[ENTRIES PROVIDED — start]
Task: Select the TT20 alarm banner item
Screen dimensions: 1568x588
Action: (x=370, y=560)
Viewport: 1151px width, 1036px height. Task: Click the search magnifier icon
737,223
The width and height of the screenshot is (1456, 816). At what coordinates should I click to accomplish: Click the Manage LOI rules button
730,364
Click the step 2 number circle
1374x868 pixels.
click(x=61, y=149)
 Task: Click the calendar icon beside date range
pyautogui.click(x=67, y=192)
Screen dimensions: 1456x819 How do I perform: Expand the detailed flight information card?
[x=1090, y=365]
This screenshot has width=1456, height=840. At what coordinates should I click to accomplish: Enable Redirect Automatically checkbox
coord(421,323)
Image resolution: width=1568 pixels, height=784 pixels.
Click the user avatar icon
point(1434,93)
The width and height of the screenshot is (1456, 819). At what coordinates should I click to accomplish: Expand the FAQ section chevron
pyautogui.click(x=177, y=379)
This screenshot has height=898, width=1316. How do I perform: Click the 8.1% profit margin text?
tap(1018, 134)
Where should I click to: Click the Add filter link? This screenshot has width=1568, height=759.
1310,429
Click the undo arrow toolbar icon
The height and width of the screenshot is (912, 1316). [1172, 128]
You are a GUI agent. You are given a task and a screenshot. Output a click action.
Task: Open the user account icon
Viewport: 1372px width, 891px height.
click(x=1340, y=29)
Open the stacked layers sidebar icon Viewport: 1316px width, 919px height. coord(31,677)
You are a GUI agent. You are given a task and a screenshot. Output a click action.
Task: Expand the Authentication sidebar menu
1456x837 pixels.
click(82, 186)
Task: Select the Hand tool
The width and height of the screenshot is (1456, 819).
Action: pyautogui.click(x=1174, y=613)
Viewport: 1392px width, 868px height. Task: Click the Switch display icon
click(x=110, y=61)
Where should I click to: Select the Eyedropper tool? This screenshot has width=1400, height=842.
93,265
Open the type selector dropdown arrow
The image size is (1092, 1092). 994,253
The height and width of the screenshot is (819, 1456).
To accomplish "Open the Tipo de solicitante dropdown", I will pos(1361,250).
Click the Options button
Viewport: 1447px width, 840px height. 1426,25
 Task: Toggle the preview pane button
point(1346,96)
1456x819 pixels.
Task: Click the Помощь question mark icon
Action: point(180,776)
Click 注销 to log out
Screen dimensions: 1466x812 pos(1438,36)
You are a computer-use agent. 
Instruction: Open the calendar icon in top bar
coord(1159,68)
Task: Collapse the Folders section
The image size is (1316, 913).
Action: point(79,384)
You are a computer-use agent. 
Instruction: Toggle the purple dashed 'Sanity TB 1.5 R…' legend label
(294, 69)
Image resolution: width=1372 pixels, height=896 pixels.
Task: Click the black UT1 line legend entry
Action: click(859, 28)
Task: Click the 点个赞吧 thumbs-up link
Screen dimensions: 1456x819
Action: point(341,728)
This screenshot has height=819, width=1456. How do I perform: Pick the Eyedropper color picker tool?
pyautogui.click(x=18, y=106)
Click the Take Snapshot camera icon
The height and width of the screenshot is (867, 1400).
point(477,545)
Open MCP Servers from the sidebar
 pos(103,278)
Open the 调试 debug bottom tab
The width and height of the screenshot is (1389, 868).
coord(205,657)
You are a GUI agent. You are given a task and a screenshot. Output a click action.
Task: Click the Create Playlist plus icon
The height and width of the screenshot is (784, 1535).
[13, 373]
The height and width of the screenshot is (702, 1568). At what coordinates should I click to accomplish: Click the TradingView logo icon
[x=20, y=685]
[ENTRIES PROVIDED — finish]
### ASSIGNED TASK
The answer must consist of every entry, set down exactly as given.

### OUTPUT BELOW
Task: Select the TT20 alarm banner item
Screen dimensions: 1568x588
Action: (x=370, y=560)
Viewport: 1151px width, 1036px height. Task: Click the search magnifier icon
737,223
The width and height of the screenshot is (1456, 816). At what coordinates should I click to accomplish: Click the Manage LOI rules button
730,364
Click the step 2 number circle
1374x868 pixels.
click(x=61, y=149)
 Task: Click the calendar icon beside date range
pyautogui.click(x=67, y=192)
Screen dimensions: 1456x819 How do I perform: Expand the detailed flight information card?
[x=1090, y=365]
This screenshot has width=1456, height=840. At what coordinates should I click to accomplish: Enable Redirect Automatically checkbox
coord(421,323)
Image resolution: width=1568 pixels, height=784 pixels.
Click the user avatar icon
point(1434,93)
The width and height of the screenshot is (1456, 819). At what coordinates should I click to accomplish: Expand the FAQ section chevron
pyautogui.click(x=177, y=379)
This screenshot has height=898, width=1316. How do I perform: Click the 8.1% profit margin text?
tap(1018, 134)
Where should I click to: Click the Add filter link? This screenshot has width=1568, height=759.
1310,429
Click the undo arrow toolbar icon
The height and width of the screenshot is (912, 1316). [1172, 128]
You are a GUI agent. You are given a task and a screenshot. Output a click action.
Task: Open the user account icon
Viewport: 1372px width, 891px height.
click(x=1340, y=29)
Open the stacked layers sidebar icon Viewport: 1316px width, 919px height. coord(31,677)
You are a GUI agent. You are given a task and a screenshot. Output a click action.
Task: Expand the Authentication sidebar menu
1456x837 pixels.
click(82, 186)
Task: Select the Hand tool
The width and height of the screenshot is (1456, 819).
Action: pyautogui.click(x=1174, y=613)
Viewport: 1392px width, 868px height. Task: Click the Switch display icon
click(x=110, y=61)
Where should I click to: Select the Eyedropper tool? This screenshot has width=1400, height=842.
93,265
Open the type selector dropdown arrow
The image size is (1092, 1092). 994,253
The height and width of the screenshot is (819, 1456).
To accomplish "Open the Tipo de solicitante dropdown", I will pos(1361,250).
Click the Options button
Viewport: 1447px width, 840px height. 1426,25
 Task: Toggle the preview pane button
point(1346,96)
1456x819 pixels.
Task: Click the Помощь question mark icon
Action: point(180,776)
Click 注销 to log out
Screen dimensions: 1466x812 pos(1438,36)
You are a computer-use agent. 
Instruction: Open the calendar icon in top bar
coord(1159,68)
Task: Collapse the Folders section
The image size is (1316, 913).
Action: point(79,384)
You are a computer-use agent. 
Instruction: Toggle the purple dashed 'Sanity TB 1.5 R…' legend label
(294, 69)
Image resolution: width=1372 pixels, height=896 pixels.
Task: Click the black UT1 line legend entry
Action: click(859, 28)
Task: Click the 点个赞吧 thumbs-up link
Screen dimensions: 1456x819
Action: point(341,728)
This screenshot has height=819, width=1456. How do I perform: Pick the Eyedropper color picker tool?
pyautogui.click(x=18, y=106)
Click the Take Snapshot camera icon
The height and width of the screenshot is (867, 1400).
point(477,545)
Open MCP Servers from the sidebar
 pos(103,278)
Open the 调试 debug bottom tab
The width and height of the screenshot is (1389, 868).
coord(205,657)
You are a GUI agent. You are given a task and a screenshot. Output a click action.
Task: Click the Create Playlist plus icon
The height and width of the screenshot is (784, 1535).
[13, 373]
The height and width of the screenshot is (702, 1568). At what coordinates should I click to accomplish: Click the TradingView logo icon
[x=20, y=685]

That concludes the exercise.